Within minutes of starting our hands on session with the Nintendo Switch version of L.A. Noire, Rockstar's classic 1940s-set detective title, we're confronted with the sprawled out body of a female murder victim. Fully naked, badly beaten and mutilated, this poor woman's body has been dumped in the hills above the Los Angeles neighborhood of Westlake with a pair of initials scribbled on her torso in red lipstick.
Not exactly the kind of experience you'd expect to have on a Nintendo console. We're not in New Donk City anymore.
Perhaps that's what makes L.A. Noire such a perfect choice to act as Rockstar's Switch debut – the game is so far removed from anything else on Nintendo's hybrid machine that it comes as a refreshing change of pace from the colorful, kid-friendly characters that usually populate the console.
As police detective Cole Phelps, you'll be tasked with solving a number of crimes within the Homicide, Vice and Arson divisions of the LAPD. To do so, you'll need a mind for investigation, a keen eye for detail, problem solving skills and, of course, a quick trigger finger.
Though the game was originally released for PS3 and Xbox 360 back in 2011, some new bells and whistles have been included in the Nintendo Switch version to make this re-release worthwhile for those revisiting the game.
For starters, being able to play the game while on the go is an incredibly attractive prospect. Perhaps more than any other title in the Rockstar repertoire, L.A. Noire lends itself best to short bursts of gameplay. No matter how much free time you may have at any given moment, you can always jump into one of your cases and progress it a little bit, whether it be through the collection of clues or the interrogation of a suspect.
Visually, the game looks as good as it did when it was first released, displaying at a clean and crisp 1080p resolution in docked mode and 720p in handheld mode. You might occasionally notice some pop-in during driving sequences, but with an open world as vast and detailed as the one that developer Team Bondi has built here, that's a small price to pay. Everything from the streets you patrol to the clothes on the characters' backs has been meticulously crafted with a sense of period accuracy that is unrivalled in gaming to this day.
When L.A. Noire was first released, we were blown away by its implementation of groundbreaking facial capture technology, allowing its characters to express themselves in an unparalleled manner with Hollywood-level acting.
We're happy to report that the Nintendo Switch version of L.A. Noire faithfully reproduces the game's astonishing facial animations without sacrificing anything. It's a good thing, too, as reading the faces of your suspects and deciding on whether they're telling the truth or lying through their teeth is a major gameplay component.
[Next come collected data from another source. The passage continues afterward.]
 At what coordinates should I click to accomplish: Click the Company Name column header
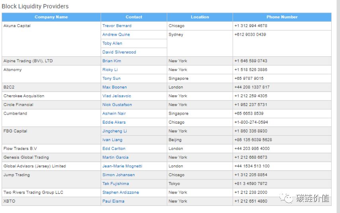tap(51, 17)
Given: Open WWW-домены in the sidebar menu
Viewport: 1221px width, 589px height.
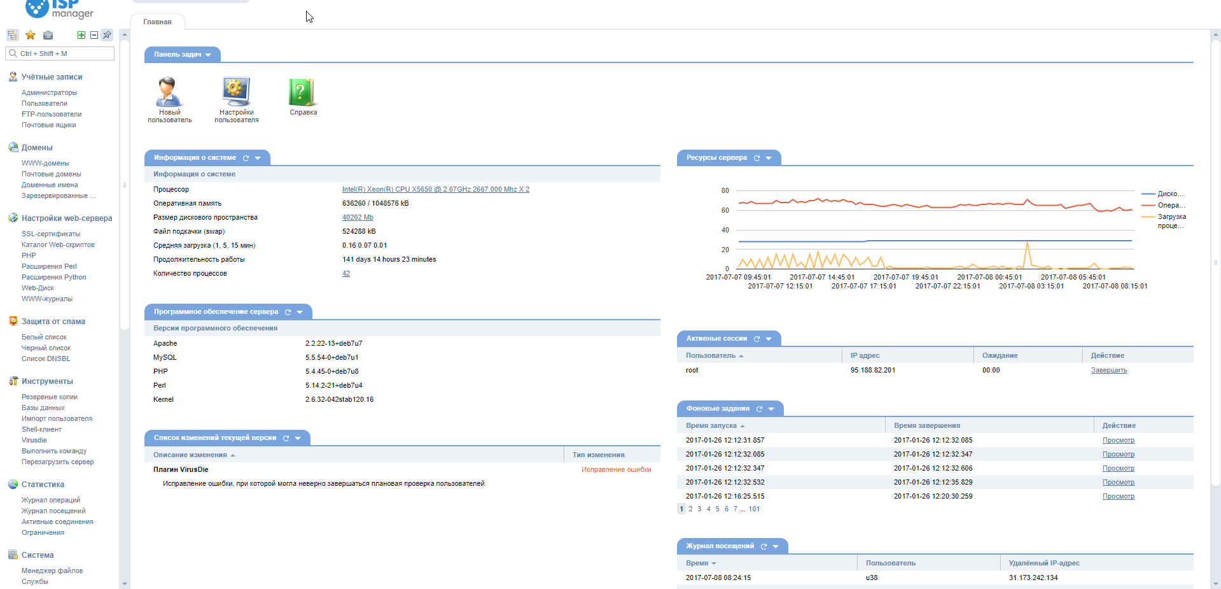Looking at the screenshot, I should tap(45, 163).
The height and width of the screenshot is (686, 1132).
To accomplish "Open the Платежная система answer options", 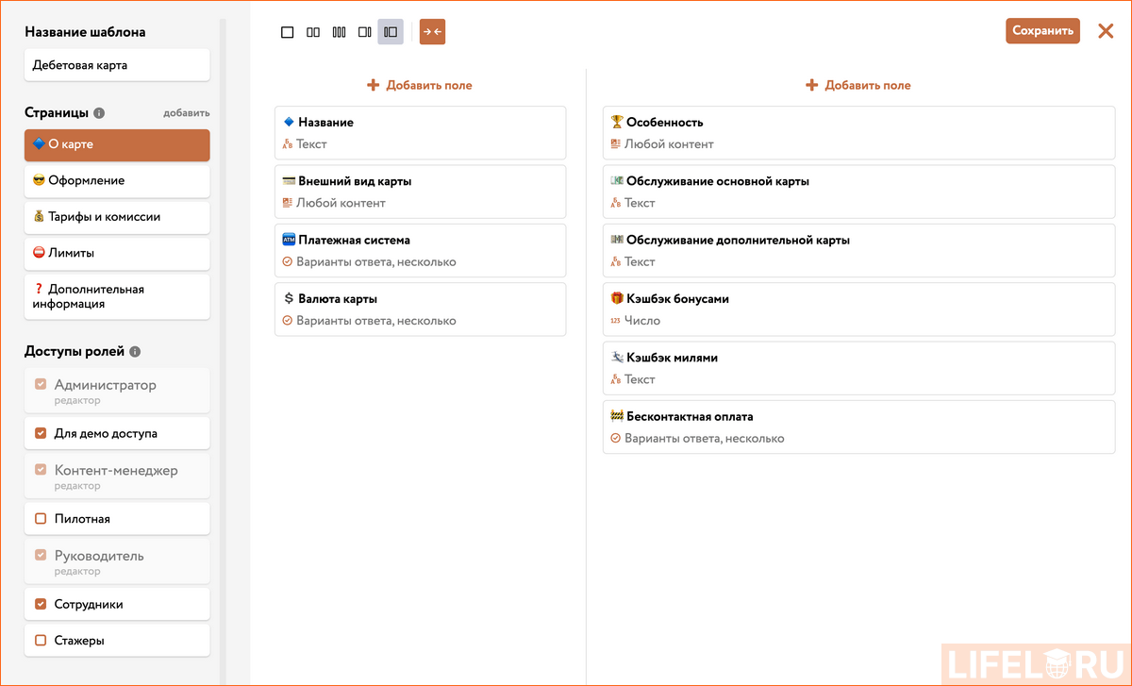I will (420, 250).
One thing we noticed was that the interrogations themselves have been streamlined for this updated version of the game. You now have three clear options to pick when responding to a suspect's story: Good Cop, in which you play along in a supportive manner, Bad Cop, which sees you get aggressive with your questioning, and Accuse, which is fairly self-explanatory. These three options will now appear next to your suspect in large, noirish lettering.
The trick is in paying attention your suspect's body language and reactions – accuse them too early and they'll clam up, leaving you to pursue a different, and often more difficult avenue.
Being a Switch release, this version of L.A. Noire offers a number of different input methods that take advantage of the console's unique features.
Obviously, the game can be played with a Pro Controller for precision handling similar to what was available in the game's original release. In handheld mode, you can also use your Switch's touchscreen to interact with crime scenes and clues, tapping on items to pick them up and moving them around with the drag of a finger.
This touch functionality also makes it easier to interact with your notebook, which is where your clues, addresses and questions for suspects are kept. A new simplified form of movement has also been introduced, allowing you to tap on your surrounding environment and have Cole walk towards it.
Detach the Joy-Cons however, and you'll be able to use motion controls to aim and control the camera, rotate and inspect clues from various angles, and even put up your dukes and brawl.
Among the other extras included in the Switch version are new unlockable outfits and two new cinematic camera angles, which allow the player to get a much wider view of a crime scene, as well as a closer look with a tighter, over-the-shoulder viewpoint.
From our brief time with the Nintendo Switch version of L.A. Noire, we came away very impressed with what Rockstar was able to achieve on the portable console. Without question, this is the L.A. Noire that you know and love, without any sacrifices made for portability.
Visually, the game is a knockout, already proving to be one of the best looking games on the console, and the gameplay is as engrossing as ever. We're definitely excited about the prospect of making L.A. Noire part of our daily commute.
Thankfully, we won't have to wait much longer, as the Switch version is set for release on November 14, 2017. Until then, keep your hats on your heads and your eyes on the streets, gumshoes.